This integral cannot be solved with any standard function
$$I=\int_a^b \frac{\sin u}{(c-u-\sin u)^{2/3}}du$$
$c,a,b\in \mathbb{R}^+\;\;,\;\;c>u+\sin u \, \forall\;u\in[a,b]$
It is possible to solve this integral using any Special Functions ( Elliptic Integrals, Hypergeometric Functions, Gamma function etc..)?
$\int_a^b\dfrac{\sin u}{(c-u-\sin u)^\frac{2}{3}}~du$
$=\int_a^b\dfrac{\sin u}{c^\frac{2}{3}\left(1-\dfrac{u+\sin u}{c}\right)^\frac{2}{3}}~du$
$=\int_a^b\sum\limits_{n=0}^\infty\dfrac{\left(\dfrac{2}{3}\right)_n(u+\sin u)^n\sin u}{c^{n+\frac{2}{3}}n!}~du$ (according to http://functions.wolfram.com/HypergeometricFunctions/Hypergeometric1F0/02)
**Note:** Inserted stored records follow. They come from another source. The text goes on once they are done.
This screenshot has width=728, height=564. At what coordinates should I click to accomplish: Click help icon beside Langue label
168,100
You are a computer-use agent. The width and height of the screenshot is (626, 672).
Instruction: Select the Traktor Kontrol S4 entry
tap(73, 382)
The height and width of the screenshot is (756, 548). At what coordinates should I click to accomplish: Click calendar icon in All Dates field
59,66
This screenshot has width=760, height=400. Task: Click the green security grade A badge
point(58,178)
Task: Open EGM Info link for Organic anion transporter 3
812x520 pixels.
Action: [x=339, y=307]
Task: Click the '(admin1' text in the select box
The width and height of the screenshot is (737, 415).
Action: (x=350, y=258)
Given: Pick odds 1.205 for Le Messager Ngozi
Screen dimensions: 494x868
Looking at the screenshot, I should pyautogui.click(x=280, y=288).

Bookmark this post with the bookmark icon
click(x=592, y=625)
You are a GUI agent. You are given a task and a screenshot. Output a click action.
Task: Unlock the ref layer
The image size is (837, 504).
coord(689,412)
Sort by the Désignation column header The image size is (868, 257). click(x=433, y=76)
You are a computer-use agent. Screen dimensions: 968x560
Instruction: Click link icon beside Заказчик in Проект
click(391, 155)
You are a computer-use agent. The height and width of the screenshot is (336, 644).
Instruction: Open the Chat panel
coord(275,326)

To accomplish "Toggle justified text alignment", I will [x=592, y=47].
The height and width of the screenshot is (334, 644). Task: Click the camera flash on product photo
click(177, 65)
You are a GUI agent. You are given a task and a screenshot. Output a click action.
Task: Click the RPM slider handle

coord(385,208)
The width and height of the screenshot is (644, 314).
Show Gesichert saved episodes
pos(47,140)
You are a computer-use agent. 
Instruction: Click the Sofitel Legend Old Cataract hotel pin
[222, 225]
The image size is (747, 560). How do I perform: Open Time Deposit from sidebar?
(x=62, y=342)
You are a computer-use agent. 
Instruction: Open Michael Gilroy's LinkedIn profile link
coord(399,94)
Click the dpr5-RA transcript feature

$=\int_a^b\sum\limits_{n=0}^\infty\sum\limits_{m=0}^n\dfrac{\left(\dfrac{2}{3}\right)_nu^m\sin^{n-m+1}u}{c^{n+\frac{2}{3}}m!(n-m)!}~du$
$=\int_a^b\sum\limits_{m=0}^\infty\sum\limits_{n=m}^\infty\dfrac{\left(\dfrac{2}{3}\right)_nu^m\sin^{n-m+1}u}{c^{n+\frac{2}{3}}m!(n-m)!}~du$
$=\int_a^b\sum\limits_{m=0}^\infty\sum\limits_{n=0}^\infty\dfrac{\left(\dfrac{2}{3}\right)_{m+n}u^m\sin^{n+1}u}{c^{m+n+\frac{2}{3}}m!n!}~du$
$=\int_a^b\sum\limits_{m=0}^\infty\sum\limits_{n=0}^\infty\dfrac{\left(\dfrac{2}{3}\right)_{m+2n}u^m\sin^{2n+1}u}{c^{m+2n+\frac{2}{3}}m!(2n)!}~du+\int_a^b\sum\limits_{m=0}^\infty\sum\limits_{n=0}^\infty\dfrac{\left(\dfrac{2}{3}\right)_{m+2n+1}u^m\sin^{2n+2}u}{c^{m+2n+\frac{5}{3}}m!(2n+1)!}~du$
$=\int_a^b\sum\limits_{m=0}^\infty\sum\limits_{n=0}^\infty\sum\limits_{p=0}^n\dfrac{\Gamma\left(m+2n+\dfrac{2}{3}\right)C_{n+p+1}^{2n+1}u^m\sin((2p+1)u)}{\Gamma\left(\dfrac{2}{3}\right)4^nc^{m+2n+\frac{2}{3}}m!(2n)!}~du+\int_a^b\sum\limits_{m=0}^\infty\sum\limits_{n=0}^\infty\dfrac{\Gamma\left(m+2n+\dfrac{5}{3}\right)C_{n+1}^{2n+2}u^m}{\Gamma\left(\dfrac{2}{3}\right)4^{n+1}c^{m+2n+\frac{5}{3}}m!(2n+1)!}~du-\int_a^b\sum\limits_{m=0}^\infty\sum\limits_{n=0}^\infty\sum\limits_{p=0}^n\dfrac{\Gamma\left(m+2n+\dfrac{5}{3}\right)(-1)^pC_{n+p+2}^{2n+2}u^m\cos((2p+2)u)}{\Gamma\left(\dfrac{2}{3}\right)2^{2n+1}c^{m+2n+\frac{5}{3}}m!(2n+1)!}~du$
(according to https://en.wikipedia.org/wiki/List_of_trigonometric_identities#Power-reduction_formulae)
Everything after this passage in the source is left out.